Tijolo por tijolo se utiliza de várias estéticas e a finalidade é mostrar os vários formatos, tal qual Cris se utiliza para quebrar barreiras. Logo de inicio vemos o tempo correr através das várias fotos de Cris e sua família. Assim, rapidamente, acompanhamos o namoro, o casamento e o nascimento dos três primeiros filhos. Ao longo do filme vamos nos deparar com diversos vídeos feitos e publicados por Cris em redes sociais, era o começo da sua vida como criadora de conteudo/ influencer. Através da plataforma Kwai ela começa a gravar vídeos, principalmente sobre a construção da sua nova casa, e logo faz seu marido gravar também. O filme a partir daqui vai ser constantemente costurado através desses vídeos que mostram a evolução da casa, mas não só. Um grande ponto a ser debatido aqui é sobre essa quarta gravidez. A discussão não é propriamente sobre ela, mas o que será feito após. Cris luta por uma laqueadura. Por conta da pandemia não conseguiu fazer e uma gravidez aconteceu logo em seguida. Sua esperança é de que após o parto, uma cesárea, sua laqueadura seja feita. É este o único momento que mexe com a alegria desta mulher que parece inabalável.
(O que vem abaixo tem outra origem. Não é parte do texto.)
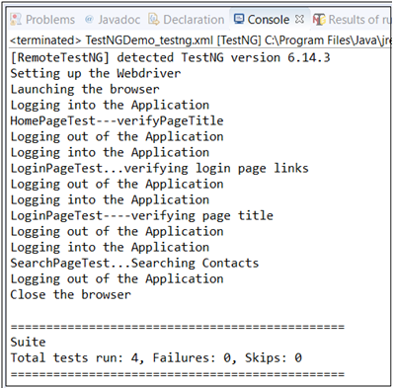Screen dimensions: 396x388
Task: Switch to the Declaration tab
Action: click(x=194, y=20)
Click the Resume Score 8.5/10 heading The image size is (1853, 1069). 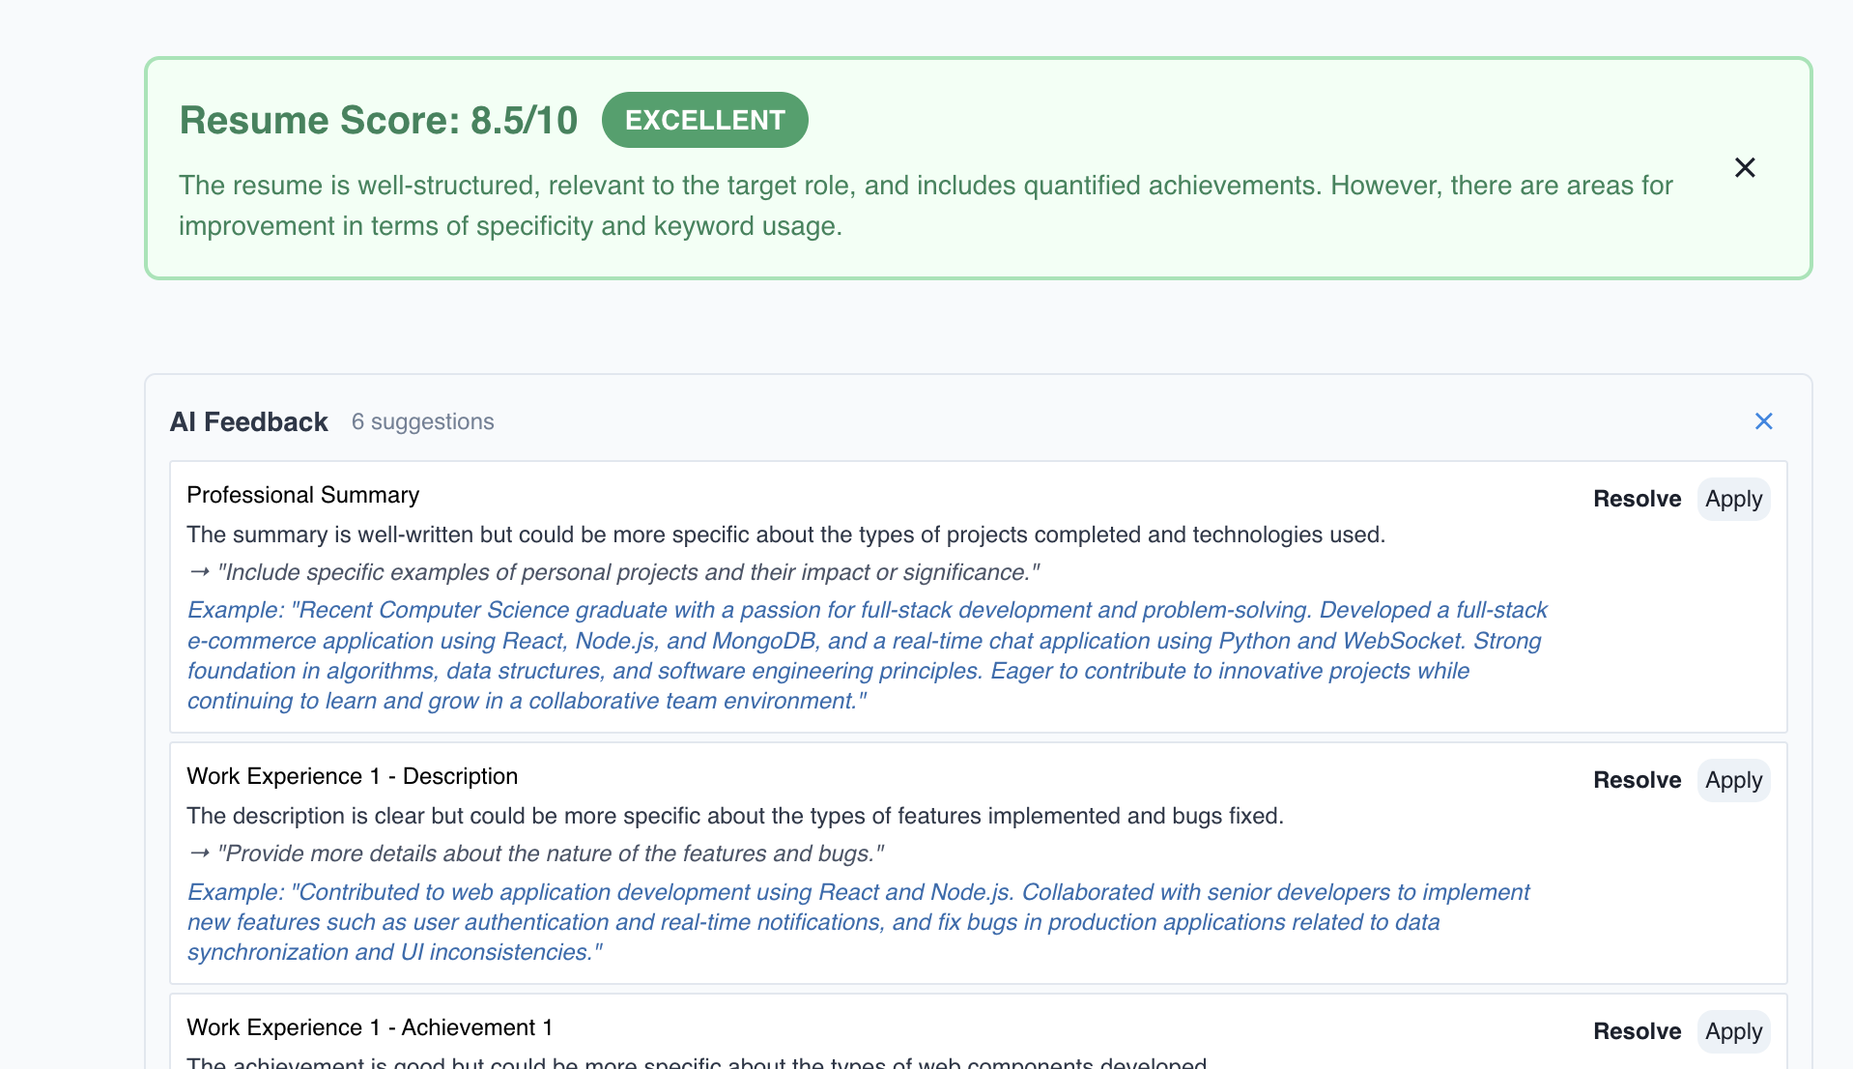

Cris é uma mulher de muita fibra. Se reinventa. Não se dá por vencida. Com o pouco que tem, não se exime de ajudar a quem mais precisa. Tijolo por Tijolo poderia ser somente um filme sobre a construção de uma nova casa, mas vai muito mais além. Fala muito sobre nossas ações e como elas reverberam causando um efeito manada. Sem uma casa, Cris viu a comunidade lhe ajudar. Com a enchente em recife que levou diversas casas, foi sua vez de montar uma força tarefa para alimentar aqueles que tinham fome. Nada mais poderia ser tão poético e profundo. Tijolo por Tijolo é cinema. Tijolo por Tijolo é Brasil.